= WHAT TO WORK ON =
Whatever the records say, repeat them exactly as given.

Records from a data source
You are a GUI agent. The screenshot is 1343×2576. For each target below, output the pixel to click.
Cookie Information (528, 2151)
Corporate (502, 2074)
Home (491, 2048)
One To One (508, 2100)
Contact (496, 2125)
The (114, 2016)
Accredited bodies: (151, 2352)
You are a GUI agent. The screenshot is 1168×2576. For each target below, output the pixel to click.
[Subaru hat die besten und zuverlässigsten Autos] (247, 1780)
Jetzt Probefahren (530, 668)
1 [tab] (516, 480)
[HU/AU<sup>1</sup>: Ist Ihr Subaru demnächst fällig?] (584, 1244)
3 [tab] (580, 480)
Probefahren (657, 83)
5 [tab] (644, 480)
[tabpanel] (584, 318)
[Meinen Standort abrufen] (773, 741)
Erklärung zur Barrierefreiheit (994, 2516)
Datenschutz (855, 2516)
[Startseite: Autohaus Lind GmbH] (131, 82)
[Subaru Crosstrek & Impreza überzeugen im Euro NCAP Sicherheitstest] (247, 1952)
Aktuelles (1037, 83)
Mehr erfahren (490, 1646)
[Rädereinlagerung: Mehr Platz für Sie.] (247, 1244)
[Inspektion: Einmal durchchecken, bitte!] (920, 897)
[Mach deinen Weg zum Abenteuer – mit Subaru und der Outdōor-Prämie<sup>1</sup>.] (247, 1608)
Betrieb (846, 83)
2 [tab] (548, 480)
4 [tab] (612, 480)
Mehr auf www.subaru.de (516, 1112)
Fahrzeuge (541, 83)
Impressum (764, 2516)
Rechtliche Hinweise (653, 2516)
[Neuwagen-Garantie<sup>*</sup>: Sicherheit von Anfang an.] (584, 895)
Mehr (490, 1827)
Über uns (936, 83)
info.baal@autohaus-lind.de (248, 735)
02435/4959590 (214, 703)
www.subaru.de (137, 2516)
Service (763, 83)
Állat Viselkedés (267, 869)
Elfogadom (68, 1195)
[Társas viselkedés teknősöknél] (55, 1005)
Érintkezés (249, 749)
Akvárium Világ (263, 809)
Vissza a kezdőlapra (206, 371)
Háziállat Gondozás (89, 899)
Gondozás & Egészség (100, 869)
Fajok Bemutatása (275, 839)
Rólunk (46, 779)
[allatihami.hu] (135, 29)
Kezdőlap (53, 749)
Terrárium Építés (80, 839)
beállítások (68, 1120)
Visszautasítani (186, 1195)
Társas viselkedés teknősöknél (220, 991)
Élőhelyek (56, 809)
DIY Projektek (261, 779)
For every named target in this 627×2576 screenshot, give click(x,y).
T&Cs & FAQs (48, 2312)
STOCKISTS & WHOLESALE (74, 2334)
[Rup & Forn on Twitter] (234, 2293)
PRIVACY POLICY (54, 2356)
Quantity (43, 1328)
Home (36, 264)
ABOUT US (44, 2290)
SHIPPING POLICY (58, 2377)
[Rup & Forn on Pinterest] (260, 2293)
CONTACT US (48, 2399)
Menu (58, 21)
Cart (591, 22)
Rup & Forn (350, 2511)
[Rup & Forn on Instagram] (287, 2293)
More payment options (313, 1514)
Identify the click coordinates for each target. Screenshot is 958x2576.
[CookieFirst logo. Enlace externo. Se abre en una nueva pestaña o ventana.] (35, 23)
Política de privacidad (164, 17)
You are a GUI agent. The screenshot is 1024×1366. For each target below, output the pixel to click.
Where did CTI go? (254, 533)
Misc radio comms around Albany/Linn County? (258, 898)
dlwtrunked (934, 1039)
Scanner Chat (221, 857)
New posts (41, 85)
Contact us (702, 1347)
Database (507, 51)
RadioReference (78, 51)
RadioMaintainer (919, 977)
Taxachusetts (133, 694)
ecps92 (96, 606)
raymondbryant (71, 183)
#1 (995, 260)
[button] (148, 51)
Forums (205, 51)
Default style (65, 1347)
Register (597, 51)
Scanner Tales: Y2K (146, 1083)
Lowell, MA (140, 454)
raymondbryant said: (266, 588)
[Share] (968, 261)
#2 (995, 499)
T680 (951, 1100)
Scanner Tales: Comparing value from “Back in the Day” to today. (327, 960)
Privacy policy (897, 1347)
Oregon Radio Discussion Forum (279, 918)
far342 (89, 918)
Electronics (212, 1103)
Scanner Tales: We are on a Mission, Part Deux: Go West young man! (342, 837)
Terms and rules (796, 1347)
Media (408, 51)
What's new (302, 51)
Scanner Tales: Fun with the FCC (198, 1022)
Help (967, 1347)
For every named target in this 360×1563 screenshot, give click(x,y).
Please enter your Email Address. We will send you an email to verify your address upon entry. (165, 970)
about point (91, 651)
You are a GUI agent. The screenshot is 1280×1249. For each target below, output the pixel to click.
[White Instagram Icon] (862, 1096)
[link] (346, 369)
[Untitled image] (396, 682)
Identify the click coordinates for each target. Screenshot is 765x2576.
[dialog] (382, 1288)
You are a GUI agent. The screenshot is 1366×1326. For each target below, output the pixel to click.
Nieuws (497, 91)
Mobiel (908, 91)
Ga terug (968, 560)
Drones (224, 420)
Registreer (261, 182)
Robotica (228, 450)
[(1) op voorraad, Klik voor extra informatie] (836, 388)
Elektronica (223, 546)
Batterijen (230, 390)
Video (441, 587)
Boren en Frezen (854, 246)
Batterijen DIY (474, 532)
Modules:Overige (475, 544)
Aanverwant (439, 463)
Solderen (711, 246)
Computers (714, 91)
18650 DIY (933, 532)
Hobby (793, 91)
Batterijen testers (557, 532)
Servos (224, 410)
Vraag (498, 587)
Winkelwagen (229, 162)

= ANSWER TO THIS TASK =
You are a GUI agent. The screenshot is 1343×2576. For each target below, output the pixel to click.
Cookie Information (528, 2151)
Corporate (502, 2074)
Home (491, 2048)
One To One (508, 2100)
Contact (496, 2125)
The (114, 2016)
Accredited bodies: (151, 2352)
You are a GUI agent. The screenshot is 1168×2576. For each target below, output the pixel to click.
[Subaru hat die besten und zuverlässigsten Autos] (247, 1780)
Jetzt Probefahren (530, 668)
1 [tab] (516, 480)
[HU/AU<sup>1</sup>: Ist Ihr Subaru demnächst fällig?] (584, 1244)
3 [tab] (580, 480)
Probefahren (657, 83)
5 [tab] (644, 480)
[tabpanel] (584, 318)
[Meinen Standort abrufen] (773, 741)
Erklärung zur Barrierefreiheit (994, 2516)
Datenschutz (855, 2516)
[Startseite: Autohaus Lind GmbH] (131, 82)
[Subaru Crosstrek & Impreza überzeugen im Euro NCAP Sicherheitstest] (247, 1952)
Aktuelles (1037, 83)
Mehr erfahren (490, 1646)
[Rädereinlagerung: Mehr Platz für Sie.] (247, 1244)
[Inspektion: Einmal durchchecken, bitte!] (920, 897)
[Mach deinen Weg zum Abenteuer – mit Subaru und der Outdōor-Prämie<sup>1</sup>.] (247, 1608)
Betrieb (846, 83)
2 [tab] (548, 480)
4 [tab] (612, 480)
Mehr auf www.subaru.de (516, 1112)
Fahrzeuge (541, 83)
Impressum (764, 2516)
Rechtliche Hinweise (653, 2516)
[Neuwagen-Garantie<sup>*</sup>: Sicherheit von Anfang an.] (584, 895)
Mehr (490, 1827)
Über uns (936, 83)
info.baal@autohaus-lind.de (248, 735)
02435/4959590 (214, 703)
www.subaru.de (137, 2516)
Service (763, 83)
Állat Viselkedés (267, 869)
Elfogadom (68, 1195)
[Társas viselkedés teknősöknél] (55, 1005)
Érintkezés (249, 749)
Akvárium Világ (263, 809)
Vissza a kezdőlapra (206, 371)
Háziállat Gondozás (89, 899)
Gondozás & Egészség (100, 869)
Fajok Bemutatása (275, 839)
Rólunk (46, 779)
[allatihami.hu] (135, 29)
Kezdőlap (53, 749)
Terrárium Építés (80, 839)
beállítások (68, 1120)
Visszautasítani (186, 1195)
Társas viselkedés teknősöknél (220, 991)
Élőhelyek (56, 809)
DIY Projektek (261, 779)
For every named target in this 627×2576 screenshot, give click(x,y).
T&Cs & FAQs (48, 2312)
STOCKISTS & WHOLESALE (74, 2334)
[Rup & Forn on Twitter] (234, 2293)
PRIVACY POLICY (54, 2356)
Quantity (43, 1328)
Home (36, 264)
ABOUT US (44, 2290)
SHIPPING POLICY (58, 2377)
[Rup & Forn on Pinterest] (260, 2293)
CONTACT US (48, 2399)
Menu (58, 21)
Cart (591, 22)
Rup & Forn (350, 2511)
[Rup & Forn on Instagram] (287, 2293)
More payment options (313, 1514)
Identify the click coordinates for each target. Screenshot is 958x2576.
[CookieFirst logo. Enlace externo. Se abre en una nueva pestaña o ventana.] (35, 23)
Política de privacidad (164, 17)
You are a GUI agent. The screenshot is 1024×1366. For each target below, output the pixel to click.
Where did CTI go? (254, 533)
Misc radio comms around Albany/Linn County? (258, 898)
dlwtrunked (934, 1039)
Scanner Chat (221, 857)
New posts (41, 85)
Contact us (702, 1347)
Database (507, 51)
RadioReference (78, 51)
RadioMaintainer (919, 977)
Taxachusetts (133, 694)
ecps92 (96, 606)
raymondbryant (71, 183)
#1 (995, 260)
[button] (148, 51)
Forums (205, 51)
Default style (65, 1347)
Register (597, 51)
Scanner Tales: Y2K (146, 1083)
Lowell, MA (140, 454)
raymondbryant said: (266, 588)
[Share] (968, 261)
#2 (995, 499)
T680 (951, 1100)
Scanner Tales: Comparing value from “Back in the Day” to today. (327, 960)
Privacy policy (897, 1347)
Oregon Radio Discussion Forum (279, 918)
far342 (89, 918)
Electronics (212, 1103)
Scanner Tales: We are on a Mission, Part Deux: Go West young man! (342, 837)
Terms and rules (796, 1347)
Media (408, 51)
What's new (302, 51)
Scanner Tales: Fun with the FCC (198, 1022)
Help (967, 1347)
For every named target in this 360×1563 screenshot, give click(x,y).
Please enter your Email Address. We will send you an email to verify your address upon entry. (165, 970)
about point (91, 651)
You are a GUI agent. The screenshot is 1280×1249. For each target below, output the pixel to click.
[White Instagram Icon] (862, 1096)
[link] (346, 369)
[Untitled image] (396, 682)
Identify the click coordinates for each target. Screenshot is 765x2576.
[dialog] (382, 1288)
You are a GUI agent. The screenshot is 1366×1326. For each target below, output the pixel to click.
Nieuws (497, 91)
Mobiel (908, 91)
Ga terug (968, 560)
Drones (224, 420)
Registreer (261, 182)
Robotica (228, 450)
[(1) op voorraad, Klik voor extra informatie] (836, 388)
Elektronica (223, 546)
Batterijen (230, 390)
Video (441, 587)
Boren en Frezen (854, 246)
Batterijen DIY (474, 532)
Modules:Overige (475, 544)
Aanverwant (439, 463)
Solderen (711, 246)
Computers (714, 91)
18650 DIY (933, 532)
Hobby (793, 91)
Batterijen testers (557, 532)
Servos (224, 410)
Vraag (498, 587)
Winkelwagen (229, 162)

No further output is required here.